A - Oddly, none of my stories are directly influenced by my real life experiences, though indirectly, everything I am and think and do are reflections of where I came from. So far, I've never published anything that reflects where I've been or what I've done. I have never set any stories in Biafra or Bangladesh, Northern Ireland or the Middle East, where in my youth I experienced the worst humanity has foisted upon itself. Nor have I incorporated any of my features articles on so-called paranormal activity - séances, fortune tellers, psychics, mind control, UFOlogy, and so on. My Haven tales come completely from my imagination, and maybe, a little whistful thinking, which I am sure is subconsciously influenced by all that I have seen and reported.
Q ~ As the first biographer of J.R.R. Tolkien, are you influenced by him in your writing? If so, in what way?
A - I am inspired rather than influenced by Tolkien. As C.S. Lewis once said to Tolkien, after a particularly spirited (contentious) session of their literary group, the Inklings, in which Tolkien continued to read his latest portion of The Lord of the Rings while ignoring the sometimes raucous interruptions and comments of his fellow writers - "Tolkien - you're uninfluenceable!" Tolkien’s storytelling ability is one of those touchstones that all writers (whether or not they are involved in fantasy or the fantastical) would aspire to.

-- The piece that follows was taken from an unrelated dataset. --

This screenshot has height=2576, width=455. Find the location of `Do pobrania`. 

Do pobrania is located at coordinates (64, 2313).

However, I have full belief in the value of the editing process which Tolkien resisted. Over the years, I have had and continue to have some very capable, helpful editors who have helped me fine-tune and publish my work.
Q ~ What are you working on now?
A – I’ve just finished a YA novel – “Adam V” (http://www.pixelhallpress.com/adamv.html), which is in the hands of my editor, who is preparing it for publication. (In fact, it will be ready for beta readers in about another month.) While I await feedback from my editor on “Adam V”, I am writing my second novel set in the fictional town of Black Bear, Pennsylvania, an environment that my wife Sally and I co-created as a literary “folie et deux.”(We share the town and its characters, but are writing very different stories set with the village.) Called “Black Bear One,” it's about a subject for which I have extensive first-hand experience - a small town volunteer ambulance corps. While the story is fiction, many of the issues raised - recruiting and training volunteers, competition with for-profit ambulance companies, frictions and romance among the volunteers, what happens on typical and exceptional ambulance calls - I've adapted from my own experience. “Black Bear One” will be published in 2014.

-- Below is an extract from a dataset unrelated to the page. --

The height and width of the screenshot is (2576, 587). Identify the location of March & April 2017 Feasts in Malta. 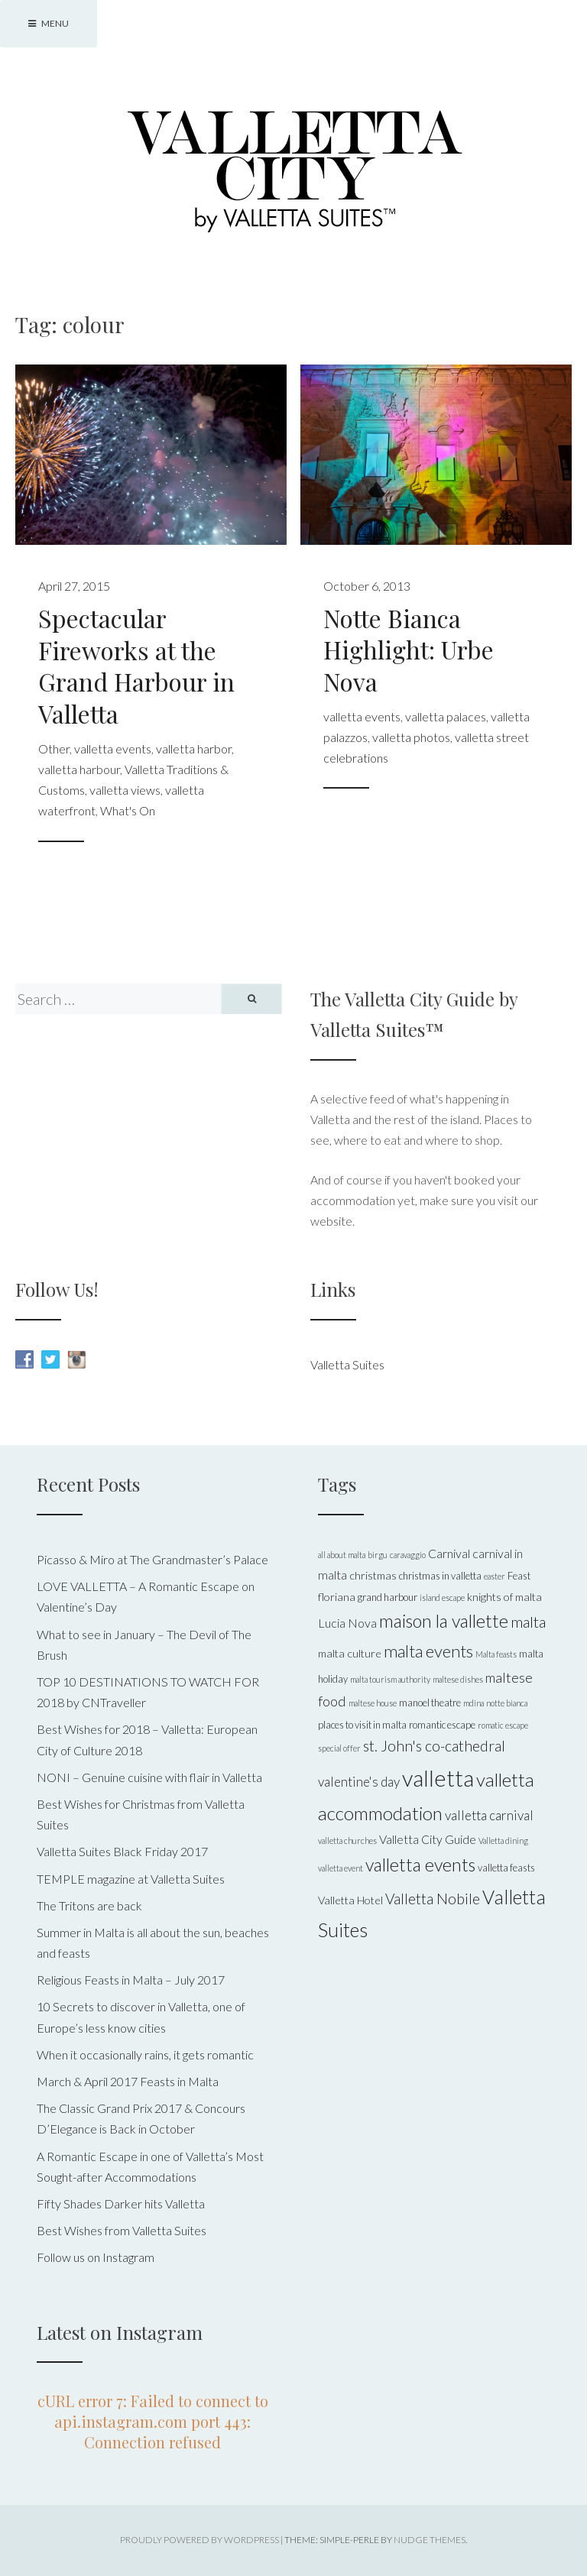
(128, 2081).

Q ~ Do you have any advice for those who would like to begin writing professionally?
A - Don't give up your day job. But seriously, if you want to write… write. Don’t just talk about it, do it every day. And read everything you can, to learn from the authors who have come before you. Be influenceable.
And now, let's take a look at one of Daniel's works, which is perfect for Halloween.
Title: Seven from Haven
Author: Daniel Grotta
Published: October 31st 2012 by Pixel Hall Press
Page Count: 167
Shelf: Review Copy
Synopsis from Goodreads:
Set in a small Pennsylvania mountain village, where strange and wondrous things happen, Seven from Haven are quirky, fantastical short stories which prove what they say about this town: ”Haven takes care of its own.”
You get to know the characters of these various stories quite well considering the short length of each story. Grotta only provides you with the details necessary for their role while focusing on the story in question as a whole.
This novel is definitely perfect for Halloween, especially for those who enjoy the holiday without the scariness. Grotta has created the perfect balance between spooky and funny.